In `@projects/cluster/toolbox/cluster.py`:
- Around line 553-566: The function capture_servicemonitor_metrics currently
takes a parameter named service_name but treats it as the monitor resource name;
either rename the parameter to monitor_name (update the signature, docstring,
and all call sites where capture_servicemonitor_metrics is invoked) to reflect
that it expects a ServiceMonitor/PodMonitor name, or add logic inside
capture_servicemonitor_metrics to accept an actual Service name: when the
provided name is not found as a ServiceMonitor/PodMonitor, query the Service (oc
get service <name>) and locate the matching ServiceMonitor/PodMonitor by
selector/labels and use its name; update the docstring to state the accepted
inputs and adjust callers accordingly (refer to capture_servicemonitor_metrics
and parameter service_name).

In `@projects/llm-d/testing/test_llmd.py`:
- Around line 1019-1024: The helper functions start_metrics_capture and
stop_metrics_capture currently return when
tests.llmd.inference_service.metrics.manual_capture is false, which
inadvertently disables the automatic toolbox capture under shipped configs;
change the guard so the functions return only when manual_capture is true (i.e.,
invert the boolean check), and apply the same fix to both start_metrics_capture
and stop_metrics_capture so the automatic capture runs unless manual_capture is
explicitly enabled.

In `@projects/llm-d/visualizations/llmd_inference/store/parsers.py`:
- Around line 34-35: The important-file globs use
artifact_dirnames.GUIDELLM_BENCHMARK_DIR (exact match) while
find_guidellm_benchmark_directories() discovers with a wildcard suffix; update
the two globs that build
f"{artifact_dirnames.GUIDELLM_BENCHMARK_DIR}/artifacts/results/benchmarks.json"
and
f"{artifact_dirnames.GUIDELLM_BENCHMARK_DIR}/artifacts/guidellm_benchmark_job.logs"
to align with discovery by appending a wildcard to the benchmark dir portion
(e.g., use GUIDELLM_BENCHMARK_DIR + "*" or equivalent) so multi-rate/suffixed
directories are matched and registered/cached consistently.

---

Nitpick comments:
In
`@projects/cluster/toolbox/cluster_capture_servicemonitor_metrics/tasks/main.yml`:
- Around line 56-60: The "Check if auth secret exists" shell task fails the play
when the secret is missing; change the task (named "Check if auth secret
exists") to treat a non-zero oc exit code as non-fatal by adding failed_when:
false (or ignore_errors: true) so the play continues, keep register:
auth_secret_exists, and then use auth_secret_exists.rc or
auth_secret_exists.stdout to conditionally act later (e.g., only create
resources when auth_secret_exists.rc == 0) so missing optional secrets are
handled gracefully.

In `@projects/cluster/toolbox/cluster.py`:
- Around line 561-565: Update the docstring for the parameter capture_frequency
to match the function default (60 seconds) — currently it incorrectly says
"default: 15". Locate the docstring block in projects/cluster/toolbox/cluster.py
that documents capture_frequency (the function where the parameter
capture_frequency is defined) and change the text "default: 15" to "default: 60"
so generated RST and docs reflect the actual default.

🪄 Autofix (Beta)

Fix all unresolved CodeRabbit comments on this PR:

Push a commit to this branch (recommended)
Create a new PR with the fixes

ℹ️ Review info

⚙️ Run configuration

Configuration used: defaults

Review profile: CHILL

Plan: Pro

Run ID: 071699d5-aa7b-423d-bdef-219be891108d

📥 Commits

Reviewing files that changed from the base of the PR and between 559da40 and 3c414e9.

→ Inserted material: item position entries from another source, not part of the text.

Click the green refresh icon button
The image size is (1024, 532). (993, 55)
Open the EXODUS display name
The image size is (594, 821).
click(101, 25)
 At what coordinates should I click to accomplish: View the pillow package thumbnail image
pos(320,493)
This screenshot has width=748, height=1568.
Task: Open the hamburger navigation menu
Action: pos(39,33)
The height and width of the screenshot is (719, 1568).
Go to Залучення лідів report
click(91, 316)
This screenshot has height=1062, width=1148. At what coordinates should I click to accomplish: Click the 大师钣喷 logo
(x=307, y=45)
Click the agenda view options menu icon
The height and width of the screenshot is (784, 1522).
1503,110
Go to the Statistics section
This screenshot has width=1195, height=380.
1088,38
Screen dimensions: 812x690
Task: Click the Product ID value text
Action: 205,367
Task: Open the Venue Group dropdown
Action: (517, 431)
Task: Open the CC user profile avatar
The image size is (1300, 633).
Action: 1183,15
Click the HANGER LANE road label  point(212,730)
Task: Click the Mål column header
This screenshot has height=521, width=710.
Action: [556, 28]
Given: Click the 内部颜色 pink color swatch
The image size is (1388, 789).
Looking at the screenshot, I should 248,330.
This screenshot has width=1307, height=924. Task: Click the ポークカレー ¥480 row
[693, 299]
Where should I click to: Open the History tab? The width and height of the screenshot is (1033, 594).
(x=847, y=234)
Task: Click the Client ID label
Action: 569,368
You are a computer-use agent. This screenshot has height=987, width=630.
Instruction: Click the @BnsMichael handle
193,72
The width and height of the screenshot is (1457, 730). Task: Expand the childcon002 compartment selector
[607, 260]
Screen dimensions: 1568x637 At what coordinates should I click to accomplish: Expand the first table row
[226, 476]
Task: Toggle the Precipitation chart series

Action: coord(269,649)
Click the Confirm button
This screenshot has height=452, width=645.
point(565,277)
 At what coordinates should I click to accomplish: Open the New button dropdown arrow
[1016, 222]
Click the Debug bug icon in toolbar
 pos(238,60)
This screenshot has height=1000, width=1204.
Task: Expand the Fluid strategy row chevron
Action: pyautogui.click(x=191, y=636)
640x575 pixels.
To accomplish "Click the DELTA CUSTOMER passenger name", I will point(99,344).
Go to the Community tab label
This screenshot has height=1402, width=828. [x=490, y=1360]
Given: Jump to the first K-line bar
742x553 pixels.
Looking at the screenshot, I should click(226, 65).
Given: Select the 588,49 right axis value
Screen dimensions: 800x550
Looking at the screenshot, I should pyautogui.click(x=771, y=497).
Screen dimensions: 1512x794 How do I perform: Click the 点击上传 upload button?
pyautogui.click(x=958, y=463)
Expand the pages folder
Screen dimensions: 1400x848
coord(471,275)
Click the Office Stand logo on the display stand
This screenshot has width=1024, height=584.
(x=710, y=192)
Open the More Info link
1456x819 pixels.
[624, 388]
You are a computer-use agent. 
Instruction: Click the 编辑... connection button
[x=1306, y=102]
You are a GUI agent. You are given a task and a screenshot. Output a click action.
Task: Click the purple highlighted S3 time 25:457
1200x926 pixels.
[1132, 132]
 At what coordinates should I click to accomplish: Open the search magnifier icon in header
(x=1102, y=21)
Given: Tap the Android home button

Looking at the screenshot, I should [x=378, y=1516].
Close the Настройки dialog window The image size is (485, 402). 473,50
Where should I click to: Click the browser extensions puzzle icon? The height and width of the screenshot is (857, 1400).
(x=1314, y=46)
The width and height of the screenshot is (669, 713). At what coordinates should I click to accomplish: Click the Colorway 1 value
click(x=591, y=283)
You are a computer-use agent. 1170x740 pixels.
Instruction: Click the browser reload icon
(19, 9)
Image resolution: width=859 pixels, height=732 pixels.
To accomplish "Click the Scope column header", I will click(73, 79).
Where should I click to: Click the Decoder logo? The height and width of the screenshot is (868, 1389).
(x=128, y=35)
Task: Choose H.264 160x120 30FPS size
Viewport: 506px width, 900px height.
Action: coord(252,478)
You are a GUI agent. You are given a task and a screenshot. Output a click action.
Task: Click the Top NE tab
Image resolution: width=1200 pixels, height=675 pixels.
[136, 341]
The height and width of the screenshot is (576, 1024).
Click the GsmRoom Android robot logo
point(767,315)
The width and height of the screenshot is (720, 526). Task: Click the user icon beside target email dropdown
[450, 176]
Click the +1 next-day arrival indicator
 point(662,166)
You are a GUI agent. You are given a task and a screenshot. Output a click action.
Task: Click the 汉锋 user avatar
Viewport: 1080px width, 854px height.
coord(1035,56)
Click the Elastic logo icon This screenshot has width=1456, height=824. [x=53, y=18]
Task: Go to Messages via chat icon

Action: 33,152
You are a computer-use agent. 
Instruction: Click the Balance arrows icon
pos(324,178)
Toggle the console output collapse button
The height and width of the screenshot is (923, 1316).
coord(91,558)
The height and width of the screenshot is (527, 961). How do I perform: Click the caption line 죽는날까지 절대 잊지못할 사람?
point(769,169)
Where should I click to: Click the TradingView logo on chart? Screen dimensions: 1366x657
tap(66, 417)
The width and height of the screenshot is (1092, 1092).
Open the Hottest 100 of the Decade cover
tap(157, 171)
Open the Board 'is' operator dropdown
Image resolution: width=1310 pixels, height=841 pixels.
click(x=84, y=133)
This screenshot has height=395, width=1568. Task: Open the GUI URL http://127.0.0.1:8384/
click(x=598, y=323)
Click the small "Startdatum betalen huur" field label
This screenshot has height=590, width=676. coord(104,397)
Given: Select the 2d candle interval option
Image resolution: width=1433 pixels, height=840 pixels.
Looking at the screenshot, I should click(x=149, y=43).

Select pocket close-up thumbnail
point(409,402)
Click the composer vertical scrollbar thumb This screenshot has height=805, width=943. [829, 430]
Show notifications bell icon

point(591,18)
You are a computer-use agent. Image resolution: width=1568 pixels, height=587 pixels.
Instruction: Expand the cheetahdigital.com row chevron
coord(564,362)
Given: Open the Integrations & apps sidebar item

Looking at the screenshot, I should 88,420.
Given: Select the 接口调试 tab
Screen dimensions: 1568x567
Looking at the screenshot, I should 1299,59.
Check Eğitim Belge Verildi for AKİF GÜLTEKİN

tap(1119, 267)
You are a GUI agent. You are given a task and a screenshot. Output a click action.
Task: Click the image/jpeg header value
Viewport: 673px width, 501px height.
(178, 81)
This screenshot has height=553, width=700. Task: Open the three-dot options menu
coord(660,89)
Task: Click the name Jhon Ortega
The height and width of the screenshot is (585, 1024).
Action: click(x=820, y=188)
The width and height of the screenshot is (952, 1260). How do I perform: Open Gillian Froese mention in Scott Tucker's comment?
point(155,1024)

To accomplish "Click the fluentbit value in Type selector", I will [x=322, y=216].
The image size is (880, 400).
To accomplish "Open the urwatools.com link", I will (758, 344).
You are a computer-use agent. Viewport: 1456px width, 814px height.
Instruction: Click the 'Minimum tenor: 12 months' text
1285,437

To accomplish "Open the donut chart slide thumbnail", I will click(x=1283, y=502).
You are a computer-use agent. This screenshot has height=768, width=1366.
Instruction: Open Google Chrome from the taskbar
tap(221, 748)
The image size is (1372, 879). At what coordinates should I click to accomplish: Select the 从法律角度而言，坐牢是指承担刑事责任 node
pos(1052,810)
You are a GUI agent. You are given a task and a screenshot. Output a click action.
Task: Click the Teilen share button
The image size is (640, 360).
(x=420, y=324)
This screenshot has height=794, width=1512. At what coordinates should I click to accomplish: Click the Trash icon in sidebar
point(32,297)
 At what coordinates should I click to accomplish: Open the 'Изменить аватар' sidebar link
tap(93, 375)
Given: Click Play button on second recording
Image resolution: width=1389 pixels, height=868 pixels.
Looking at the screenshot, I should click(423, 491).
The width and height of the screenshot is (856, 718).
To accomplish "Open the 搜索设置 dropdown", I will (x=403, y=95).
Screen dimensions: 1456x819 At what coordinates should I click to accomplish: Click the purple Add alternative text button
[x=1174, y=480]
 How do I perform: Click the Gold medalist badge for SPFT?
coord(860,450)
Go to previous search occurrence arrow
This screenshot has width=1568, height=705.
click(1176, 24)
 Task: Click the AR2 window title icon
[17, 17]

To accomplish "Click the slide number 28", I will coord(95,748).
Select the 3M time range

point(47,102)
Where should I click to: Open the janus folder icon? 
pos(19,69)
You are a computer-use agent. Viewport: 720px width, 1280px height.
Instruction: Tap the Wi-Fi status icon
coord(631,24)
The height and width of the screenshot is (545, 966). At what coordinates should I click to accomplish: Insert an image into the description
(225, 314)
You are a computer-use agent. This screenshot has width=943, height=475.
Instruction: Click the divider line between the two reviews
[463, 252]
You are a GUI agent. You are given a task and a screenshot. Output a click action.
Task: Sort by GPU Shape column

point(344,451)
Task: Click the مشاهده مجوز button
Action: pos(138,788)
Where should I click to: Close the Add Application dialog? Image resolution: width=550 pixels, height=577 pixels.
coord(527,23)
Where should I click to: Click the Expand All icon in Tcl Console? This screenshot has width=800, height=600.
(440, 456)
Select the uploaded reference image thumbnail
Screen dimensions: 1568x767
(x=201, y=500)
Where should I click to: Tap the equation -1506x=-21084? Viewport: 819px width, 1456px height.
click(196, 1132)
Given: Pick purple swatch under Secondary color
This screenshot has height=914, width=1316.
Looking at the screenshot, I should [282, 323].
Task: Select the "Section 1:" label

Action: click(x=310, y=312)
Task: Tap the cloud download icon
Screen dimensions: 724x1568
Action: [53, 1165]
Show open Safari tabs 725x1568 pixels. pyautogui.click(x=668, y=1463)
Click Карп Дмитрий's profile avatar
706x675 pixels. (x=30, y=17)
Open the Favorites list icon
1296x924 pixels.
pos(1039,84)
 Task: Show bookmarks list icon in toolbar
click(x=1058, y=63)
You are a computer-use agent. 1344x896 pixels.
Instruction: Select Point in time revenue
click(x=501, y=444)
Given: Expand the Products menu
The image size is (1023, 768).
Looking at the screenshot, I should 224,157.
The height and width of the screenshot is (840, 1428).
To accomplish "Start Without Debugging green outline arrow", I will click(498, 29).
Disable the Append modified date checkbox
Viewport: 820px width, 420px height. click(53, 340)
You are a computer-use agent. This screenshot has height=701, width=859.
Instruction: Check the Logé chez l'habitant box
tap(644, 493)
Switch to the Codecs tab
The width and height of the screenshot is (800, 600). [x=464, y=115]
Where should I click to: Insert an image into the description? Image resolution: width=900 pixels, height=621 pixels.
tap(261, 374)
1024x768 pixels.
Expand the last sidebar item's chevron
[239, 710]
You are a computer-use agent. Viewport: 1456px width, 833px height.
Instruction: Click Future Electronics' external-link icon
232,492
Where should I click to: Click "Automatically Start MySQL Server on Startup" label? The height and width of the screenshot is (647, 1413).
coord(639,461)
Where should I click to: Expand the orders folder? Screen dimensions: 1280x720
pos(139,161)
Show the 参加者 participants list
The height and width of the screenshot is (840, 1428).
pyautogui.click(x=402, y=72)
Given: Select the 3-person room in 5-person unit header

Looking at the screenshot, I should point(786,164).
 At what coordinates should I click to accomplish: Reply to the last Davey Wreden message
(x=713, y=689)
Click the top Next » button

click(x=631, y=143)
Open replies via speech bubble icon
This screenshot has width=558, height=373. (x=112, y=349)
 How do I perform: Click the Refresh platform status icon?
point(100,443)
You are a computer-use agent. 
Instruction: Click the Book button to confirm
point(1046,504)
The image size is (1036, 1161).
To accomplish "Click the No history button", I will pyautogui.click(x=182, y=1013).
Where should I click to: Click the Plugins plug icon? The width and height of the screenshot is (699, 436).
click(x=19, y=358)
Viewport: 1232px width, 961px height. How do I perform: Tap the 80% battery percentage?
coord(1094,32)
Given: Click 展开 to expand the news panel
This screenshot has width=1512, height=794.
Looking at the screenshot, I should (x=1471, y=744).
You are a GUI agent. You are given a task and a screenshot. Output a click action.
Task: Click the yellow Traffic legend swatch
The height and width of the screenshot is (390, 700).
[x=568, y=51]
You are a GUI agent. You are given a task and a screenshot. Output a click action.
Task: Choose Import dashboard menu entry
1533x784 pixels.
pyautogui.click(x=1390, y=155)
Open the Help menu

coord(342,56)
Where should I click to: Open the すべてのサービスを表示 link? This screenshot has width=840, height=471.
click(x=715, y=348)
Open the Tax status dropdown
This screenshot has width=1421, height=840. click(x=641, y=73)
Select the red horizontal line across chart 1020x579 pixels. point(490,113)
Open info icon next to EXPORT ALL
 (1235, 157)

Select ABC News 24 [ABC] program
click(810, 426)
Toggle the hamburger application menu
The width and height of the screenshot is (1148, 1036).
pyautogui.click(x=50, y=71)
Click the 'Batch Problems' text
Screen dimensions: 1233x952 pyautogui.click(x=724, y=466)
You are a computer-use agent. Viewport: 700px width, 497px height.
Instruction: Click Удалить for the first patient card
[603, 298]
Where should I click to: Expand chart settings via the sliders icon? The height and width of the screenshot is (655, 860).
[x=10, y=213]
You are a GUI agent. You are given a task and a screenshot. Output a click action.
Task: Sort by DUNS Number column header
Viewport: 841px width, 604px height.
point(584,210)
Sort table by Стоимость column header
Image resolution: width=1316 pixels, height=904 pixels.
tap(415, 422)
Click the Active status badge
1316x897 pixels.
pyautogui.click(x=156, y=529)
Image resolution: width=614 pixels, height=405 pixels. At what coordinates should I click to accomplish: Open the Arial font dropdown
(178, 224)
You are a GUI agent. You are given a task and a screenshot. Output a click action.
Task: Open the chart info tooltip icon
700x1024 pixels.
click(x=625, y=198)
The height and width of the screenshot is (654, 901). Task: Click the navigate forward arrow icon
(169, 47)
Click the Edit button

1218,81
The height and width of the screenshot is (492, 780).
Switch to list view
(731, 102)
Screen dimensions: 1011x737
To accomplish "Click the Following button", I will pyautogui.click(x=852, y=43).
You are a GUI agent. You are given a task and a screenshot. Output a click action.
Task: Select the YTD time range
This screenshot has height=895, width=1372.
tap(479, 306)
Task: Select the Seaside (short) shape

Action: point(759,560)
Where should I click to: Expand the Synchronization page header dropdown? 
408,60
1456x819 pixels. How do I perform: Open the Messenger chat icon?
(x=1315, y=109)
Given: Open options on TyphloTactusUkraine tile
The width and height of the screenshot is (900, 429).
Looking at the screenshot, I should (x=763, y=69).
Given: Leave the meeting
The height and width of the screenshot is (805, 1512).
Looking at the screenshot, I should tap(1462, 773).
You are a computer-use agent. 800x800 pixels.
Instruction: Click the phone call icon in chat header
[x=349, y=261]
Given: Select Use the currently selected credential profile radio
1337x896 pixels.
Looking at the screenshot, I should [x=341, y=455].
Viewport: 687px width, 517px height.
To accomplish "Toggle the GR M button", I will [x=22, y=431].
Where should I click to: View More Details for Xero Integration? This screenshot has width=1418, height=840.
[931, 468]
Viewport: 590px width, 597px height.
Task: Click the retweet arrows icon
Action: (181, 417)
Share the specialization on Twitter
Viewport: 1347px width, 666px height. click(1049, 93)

📒 Files selected for processing (11)

docs/toolbox.generated/Cluster.capture_servicemonitor_metrics.rst
docs/toolbox.generated/index.rst
projects/cluster/toolbox/cluster.py
projects/cluster/toolbox/cluster_capture_servicemonitor_metrics/defaults/main/config.yml
projects/cluster/toolbox/cluster_capture_servicemonitor_metrics/tasks/main.yml
projects/cluster/toolbox/cluster_capture_servicemonitor_metrics/tasks/podmonitor.yml
projects/cluster/toolbox/cluster_capture_servicemonitor_metrics/tasks/servicemonitor.yml
projects/cluster/toolbox/cluster_capture_servicemonitor_metrics/templates/metrics_capture_pod.yaml.j2
projects/llm-d/testing/config.yaml
projects/llm-d/testing/test_llmd.py
projects/llm-d/visualizations/llmd_inference/store/parsers.py

coderabbitai · 2026-03-28T20:12:30Z

projects/cluster/toolbox/cluster_capture_servicemonitor_metrics/defaults/main/config.yml

+# How often to capture metrics in seconds (default: 15)
+cluster_capture_servicemonitor_metrics_capture_frequency: 60


⚠️ Potential issue | 🟡 Minor

Comment/default value mismatch.

The comment states (default: 15) but the actual default is 60. Update either the comment or the value to be consistent.

Proposed fix

-# How often to capture metrics in seconds (default: 15) -cluster_capture_servicemonitor_metrics_capture_frequency: 60 +# How often to capture metrics in seconds (default: 60) +cluster_capture_servicemonitor_metrics_capture_frequency: 60

📝 Committable suggestion

‼️ IMPORTANT
Carefully review the code before committing. Ensure that it accurately replaces the highlighted code, contains no missing lines, and has no issues with indentation. Thoroughly test & benchmark the code to ensure it meets the requirements.

Suggested change

# How often to capture metrics in seconds (default: 15)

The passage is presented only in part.